# Duplicate Records in unix file



## cgjoker

Hi there.

I have a file with a unique id in the first 30 characters.

I want to identify duplicate records in a file that may have two of the same unique ids in the file.

Can someone help with this.???

so im thinking something like:

sort -u | ?? > duplicate_ids.log

thanks in advance.


p.s what would be even more handy would be if I can enter a range of field positions in the file that I want checked, so for an example say I want field 10 to 35 checked for dups, I would enter:

script.ksh 10 35


----------



## bpmurray

Assuming you're using a unix sort, either on unix or using cygwin, you can do the following:

First, to sort according to a key, you can use:
* sort --key=start[,end]

To sort keys, removing duplicates, use:
* sort -u

To sort keys, flagging duplicates, use:
* sort -c -u

If you actually want to list duplicates, I'd use a shell script that first sorts the data, and then uses AWK to identify duplicates.


----------



## cgjoker

Hey there...

I have got this going I think but it doesn't do exactly what I was hoping for...

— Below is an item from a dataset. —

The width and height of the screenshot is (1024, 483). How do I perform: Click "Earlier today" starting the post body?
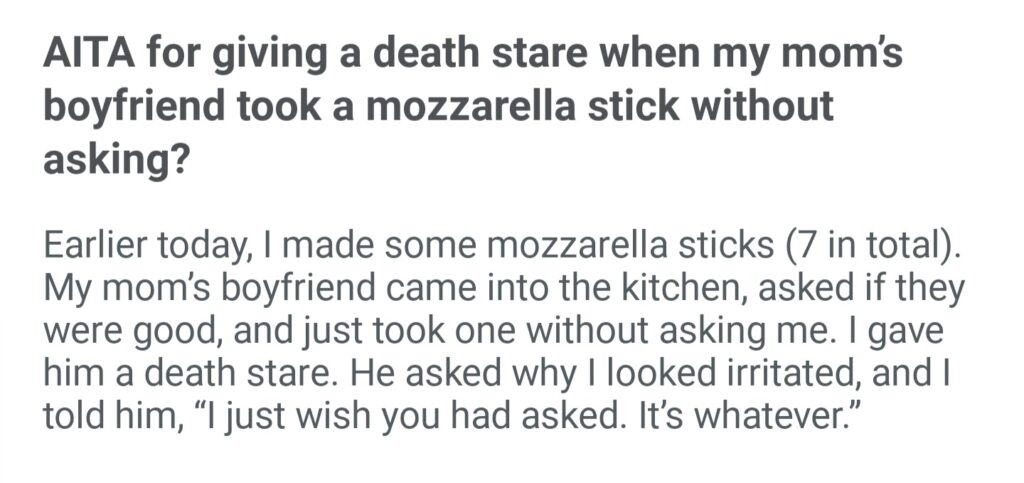pos(152,246)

sort -d -f -u ${file} > ${LOG}

so basically it is creating another file that is sorted and has the dups removed.

Id rather create a file that identifies only the dups rather than what its doing now which is the opposite.


----------



## bpmurray

Well, try a couple of scripts like:


Code:


sort -d -f -k 1.${start},1.${end} ${file} | awk -v pos1=${start} pos2=${end} -f foo.awk -

and the awk script is something like:


Code:


BEGIN { 
	firstRec = 1;
	lastKey = "";
	posn1 = pos1;
	if (pos2 > pos1)
	   slen = pos2 - pos1 + 1;
	else
	   slen = 0;
      }
      {
        if (firstRec != 1) {
           if ((slen == 0 && $0 == lastKey) ||
	       (slen > 0 && substr($0, posn1, slen) == lastKey)) {
              print "Record #" $NR ": " $0;
           }
        }
        if (slen > 0)
           lastKey = substr($0, posn1, slen);
        else
           lastKey = $0;
        firstRec = 0;
     }


----------



## cgjoker

Thanks...

I tried the first one:

#!/bin/sh

file=$1
start=$2
end=$3
sort -d -f -k 1.${start},1.${end} ${file} | awk -v pos1=${start} pos2=${end} -f foo.awk -

and got this error:

[user:] dups.ksh dupfile.dat 1 29
awk: 0602-533 Cannot find or open file -f.
The source line number is 1.

I put the awk script into foo.awk and placed the awk script into the same directory as my dups.ksh script.

any ideas?


----------



## cgjoker

Sorry, I think I need a little more direction with this one.


----------



## bpmurray

Oops - typo: It should read: 

awk -v pos1=${start} -v pos2=${end} -f foo.awk -

i.e. there should be an extra "-v" before pos2=

Apologies!


----------



## alphastode

Hi:

Your script only display records which are having duplicate for the string specified with start and end but what needs to be done to include records which are not duplicate so that out put records will have all uniq records.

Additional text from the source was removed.